Laboratory of Experimental Cardiology, University Medical Center Utrecht (UMCU), Utrecht, The Netherlands.
Int J Cardiovasc Imaging. 2013 Feb;29(2):343-54. doi: 10.1007/s10554-012-0093-6. Epub 2012 Jul 12.
Myocardial edema can arise in several disease states. MRI contrast agent can accumulate in edematous tissue, which complicates differential diagnosis with contrast-enhanced (CE)-MRI and might lead to overestimation of infarct size. Sodium Chemical Shift Imaging ((23)Na-CSI) may provide an alternative for edema imaging. We have developed a non-infarct, isolated rat heart model with two levels of edema, which was studied with (23)Na-CSI and CE-MRI. In edematous, but viable tissue the extracellular sodium (Na (e) (+)) signal is hypothesized to increase, but not the intracellular sodium (Na (i) (+)) signal. Isolated hearts were perfused at 60 (n = 6) and 140 mmHg (n = 5). Dimethyl methylphosphonate (DMMP) and phenylphosphonate (PPA) were used to follow edema formation by (31)P-MR Spectroscopy. In separate groups, Thulium(III)1,4,7,10 tetraazacyclododecane-N,N',N″,N'''-tetra(methylenephosphonate) (TmDOTP(5-)) and Gadovist were used for (23)Na-CSI (n = 8) and CE-MRI (n = 6), respectively. PPA normalized signal intensity (SI) was higher at 140 versus 60 mmHg, with a ratio of 1.27 ± 0.12 (p < 0.05). The (DMMP-PPA)/dry weight ratio, as a marker of intracellular volume, remained unchanged. The mid-heart cross sectional area (CSA) of the left ventricle (LV) was significantly increased at 140 mmHg. In addition, at 140 mmHg, the LV Na (e) (+) SI increased with a 140 mmHg/60 mmHg ratio of 1.24 ± 0.18 (p < 0.05). Na (i) (+) SI remained essentially unchanged. With CE-MRI, a subendocardially enhanced CSA was identified, increasing from 0.20 ± 0.02 cm(2) at 60 mmHg to 0.31 ± 0.02 cm(2) at 140 mmHg (p < 0.05).

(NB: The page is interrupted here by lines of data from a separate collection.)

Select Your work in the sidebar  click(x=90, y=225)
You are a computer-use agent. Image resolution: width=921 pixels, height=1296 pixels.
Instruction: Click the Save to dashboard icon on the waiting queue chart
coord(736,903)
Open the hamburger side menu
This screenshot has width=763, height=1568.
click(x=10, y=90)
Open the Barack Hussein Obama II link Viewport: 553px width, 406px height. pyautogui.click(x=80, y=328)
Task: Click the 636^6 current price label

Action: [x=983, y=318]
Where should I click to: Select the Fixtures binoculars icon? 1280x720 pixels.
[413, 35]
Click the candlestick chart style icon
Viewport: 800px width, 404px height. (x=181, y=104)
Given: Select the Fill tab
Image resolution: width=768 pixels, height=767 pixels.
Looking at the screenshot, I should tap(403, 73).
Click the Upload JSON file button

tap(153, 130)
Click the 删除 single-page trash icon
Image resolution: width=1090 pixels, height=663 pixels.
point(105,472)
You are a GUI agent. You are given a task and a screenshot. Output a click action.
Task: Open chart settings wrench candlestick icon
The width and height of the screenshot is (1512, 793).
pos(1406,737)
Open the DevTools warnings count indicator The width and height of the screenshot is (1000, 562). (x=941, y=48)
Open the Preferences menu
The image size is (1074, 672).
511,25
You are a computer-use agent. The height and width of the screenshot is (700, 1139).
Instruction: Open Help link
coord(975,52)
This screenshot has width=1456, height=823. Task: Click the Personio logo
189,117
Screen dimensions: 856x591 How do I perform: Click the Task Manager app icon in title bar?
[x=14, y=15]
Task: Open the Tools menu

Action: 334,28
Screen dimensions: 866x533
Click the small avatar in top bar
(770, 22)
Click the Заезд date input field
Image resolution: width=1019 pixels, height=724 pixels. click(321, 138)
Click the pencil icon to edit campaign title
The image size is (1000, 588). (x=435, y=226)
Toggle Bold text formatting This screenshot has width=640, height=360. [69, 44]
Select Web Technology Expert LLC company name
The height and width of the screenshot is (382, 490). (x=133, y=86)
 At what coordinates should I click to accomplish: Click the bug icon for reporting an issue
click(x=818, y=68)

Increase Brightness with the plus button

Edema shows up in both CE-MRI and Na (e) (+) . High perfusion pressure causes more edema subendocardially than subepicardially. (23)Na-CSI is an attractive alternative for imaging of edema and is a promising tool to discriminate between edema, acute and chronic MI.
心肌水肿可发生于多种疾病状态。磁共振对比剂可在水肿组织中蓄积,这使得与增强磁共振成像(CE-MRI)的鉴别诊断变得复杂,并可能导致梗死面积的高估。钠化学位移成像((23)Na-CSI)可能为水肿成像提供一种替代方法。我们建立了一种非梗死、孤立的大鼠心脏模型,该模型存在两种程度的水肿,并用 (23)Na-CSI 和 CE-MRI 对其进行了研究。在水肿但存活的组织中,推测细胞外钠(Na (e) (+))信号增加,但细胞内钠(Na (i) (+))信号不变。用二甲基甲膦酸(DMMP)和苯膦酸(PPA)通过 31P-MR 波谱观察水肿形成。在单独的组中,使用钬(III)1,4,7,10 四氮杂环十二烷-N,N',N″,N'''-四(亚甲基膦酸)(TmDOTP(5-))和加碘普罗胺进行 (23)Na-CSI(n = 8)和 CE-MRI(n = 6)。在 140 与 60mmHg 时,PPA 归一化信号强度(SI)更高,比值为 1.27 ± 0.12(p < 0.05)。作为细胞内容积标志物的(DMMP-PPA)/干重比保持不变。左心室(LV)的心脏中部横截面积(CSA)在 140mmHg 时显著增加。此外,在 140mmHg 时,LV Na (e) (+)SI 增加,140mmHg/60mmHg 比值为 1.24 ± 0.18(p < 0.05)。Na (i) (+)SI 基本不变。CE-MRI 识别出心内膜下增强 CSA,从 60mmHg 时的 0.20 ± 0.02cm2 增加到 140mmHg 时的 0.31 ± 0.02cm2(p < 0.05)。水肿在 CE-MRI 和 Na (e) (+)中均显示出来。高灌注压在心内膜下比心外膜下引起更多的水肿。(23)Na-CSI 是一种有吸引力的水肿成像替代方法,是一种有前途的工具,可用于区分水肿、急性和慢性 MI。